The traditional code of Canon Law (Canon 1325, §2) defines a schismatic as one who refuses to submit to the authority of the Sovereign Pontiff. However, given the present confusion of the Church and the fact that we are obliged by our Faith to refuse so many of the liberal, ecumenical statements of Pope John Paul II, it is not necessarily obvious that a sedevacantist actually refuses to submit to the authority of the Sovereign Pontiff, and that he is consequently a schismatic.

Nevertheless, it is preposterous to say, as the sedevacantists do, that there has not been any Pope for more than 40 years, for this would destroy the visibility of the Church, and the very possibility of a canonical election of a future Pope.

Just submission to the Pope is a principle of unity in the Church, along with the Faith, the sacraments, and the holy sacrifice of the Mass. This is all contained in the definition of the Church contained in the catechism: “The Church is the congregation of all baptized persons united in the same true faith, the same sacrifice, and the same sacraments, under the authority of the Sovereign Pontiff and the bishops in communion with him”. However, he is not the only factor of unity. This is the misconception shared by both modernists and sedevacantists alike. They sat that nothing matters but the Pope and become modernist like him, or they say that nothing matters but the Pope, and he is destroying the Church, so therefore there is no Pope. The real problem of the present crisis in the Church is that the Pope is no longer acting as principle of unity, as he ought, for he is no longer adequately promoting the unity of Faith, sacraments and the Mass that has always characterized the Catholic Church.

It is consequently true that there can be some theological discussion as to whether sedevacantists are formally schismatic or not. The answer to this depends on the degree of sedevacantism. There are radical sedevacantists that call us heretics since we are in communion with a heretic (Wotyla), so they say. These are certainly schismatic, for they clearly reject communion with true Catholics, who are in no way modernist. By making their sedevacantism a quasi article of faith they certainly fall into the second category of persons that Canon 1325, §2 declares to be schismatic: “He is a schismatic who rejects communion with members of the Church subject to him (i.e. the Sovereign Pontiff*)”*. It is consequently by their refusal to be a part of the Church, and effectively making the “church” as they see it consist only in sedevacantists that they are certainly schismatic.

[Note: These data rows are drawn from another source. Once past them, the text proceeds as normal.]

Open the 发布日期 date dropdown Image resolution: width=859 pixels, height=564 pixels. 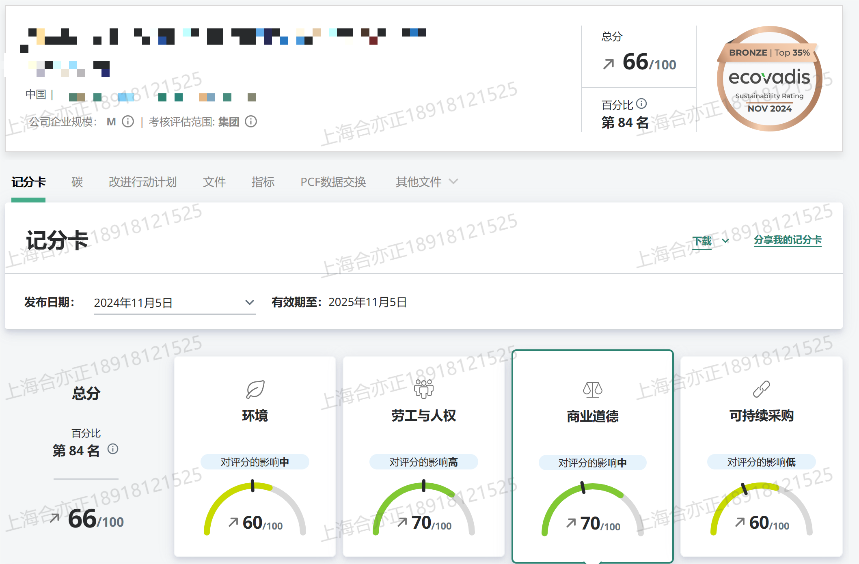pyautogui.click(x=175, y=303)
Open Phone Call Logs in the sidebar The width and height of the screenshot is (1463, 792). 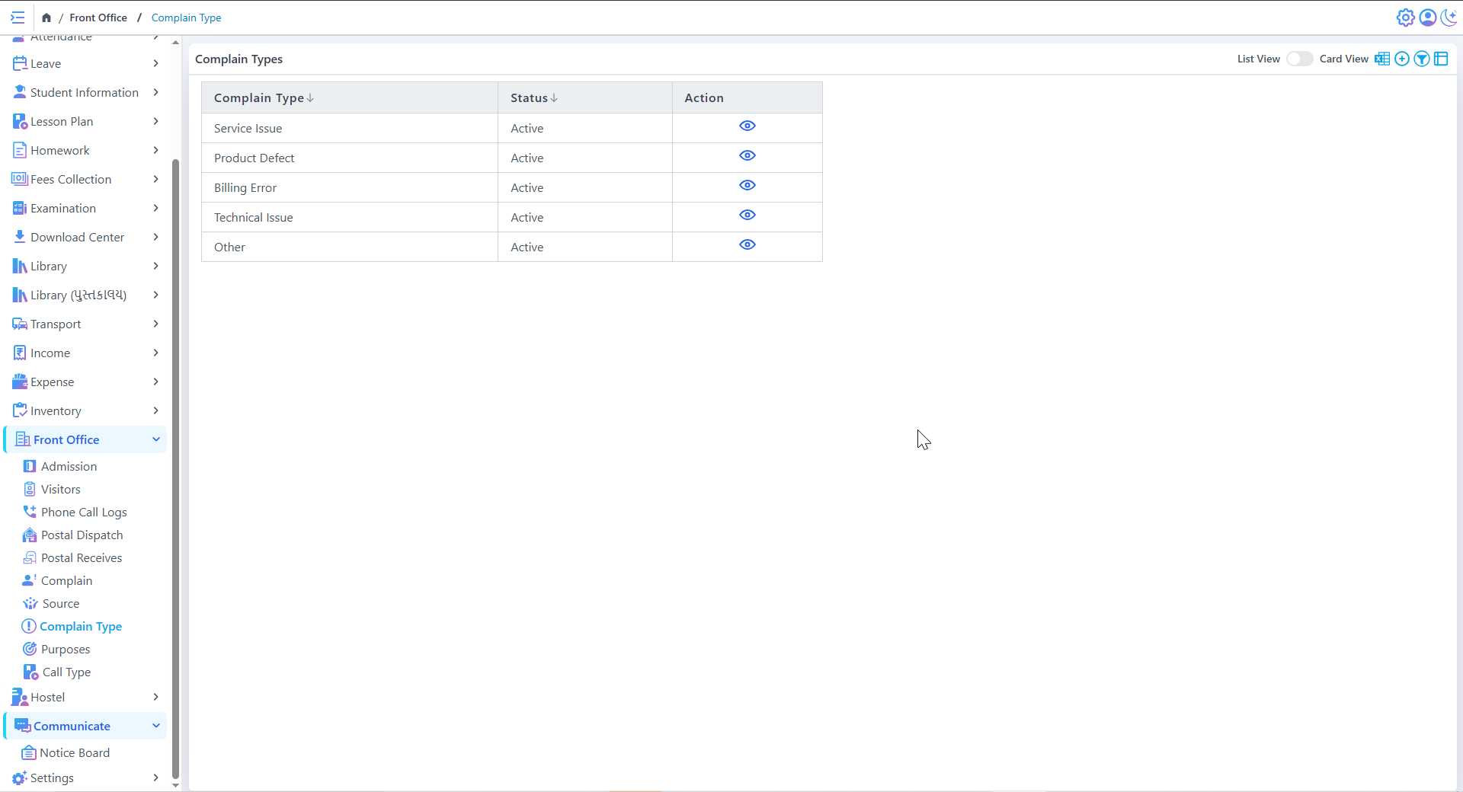[84, 512]
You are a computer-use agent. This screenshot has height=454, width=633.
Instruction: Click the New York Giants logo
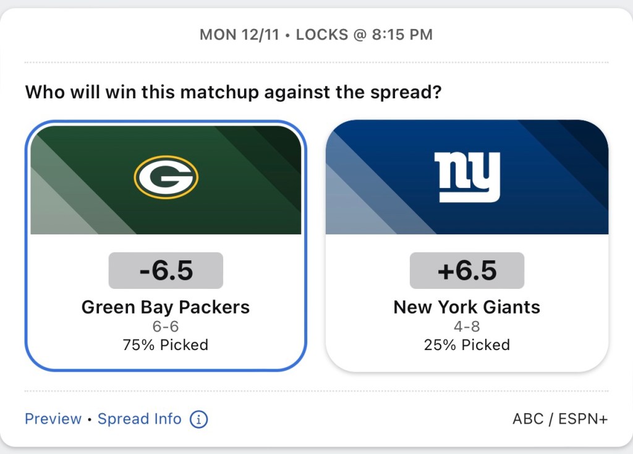pyautogui.click(x=467, y=177)
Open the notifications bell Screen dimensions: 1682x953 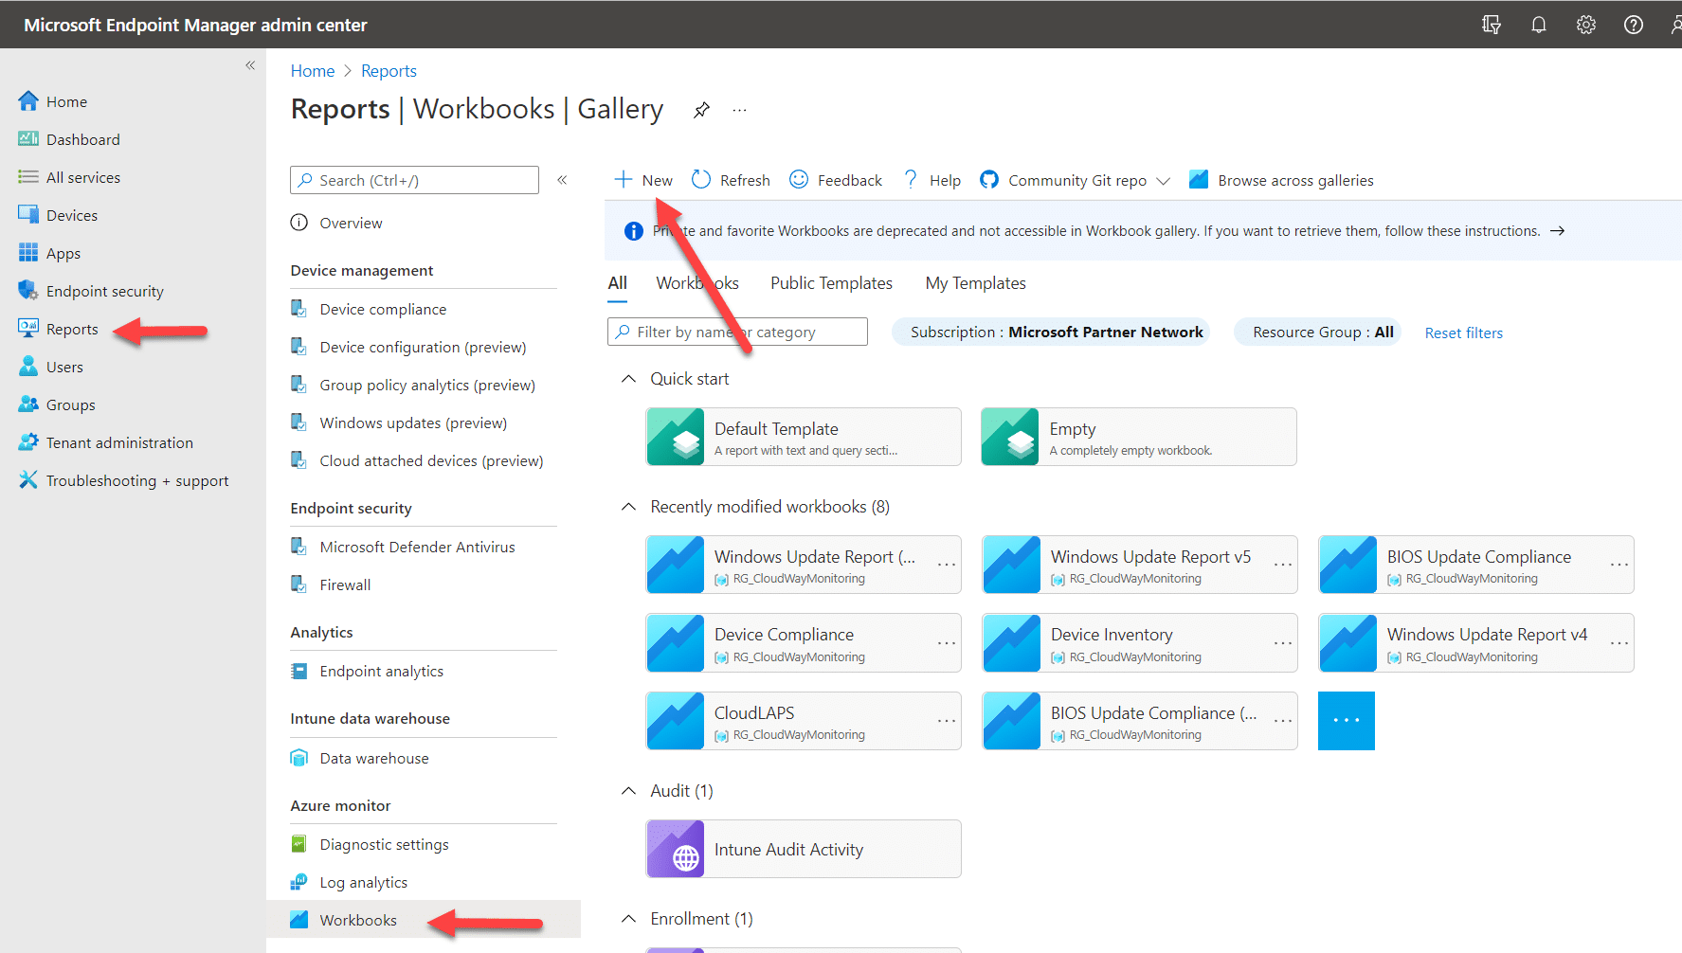coord(1538,25)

There are other sedevacantists, who do not hold their opinion as a question of Faith, but just as a private opinion, and who do not condemn other traditional Catholics who do not share their opinion. On account of the confusion of the present crisis and the fact that they do not refuse communion with Catholics who have the true Faith, it is not unreasonable to hold that such persons are not formally schismatic.

However, the real danger with the sedevacantists, over and above the question of their being formally schismatic, is that they fail to have a Catholic attitude. Their rash and excessive condemnatory attitude, not only towards the Pope and the modernists, but also towards Catholics simply trying to live their Catholic life, and other traditional Catholics, leads them to fall into rigorism, formalism and legalism, and to condemning everybody else. They easily fall into pharisaical pride. They are a real plague to the traditional movement here in the U.S. Such people have no sense of obedience or submission, and often commit rash judgement. They do not feel at home in the Society’s chapels where the Church’s Faith, sacraments, doctrines and Mass are preached together with the interior life of charity and self-sacrifice as the means for restoring all things in Christ.

Answered by Father Peter Scott, SSPX.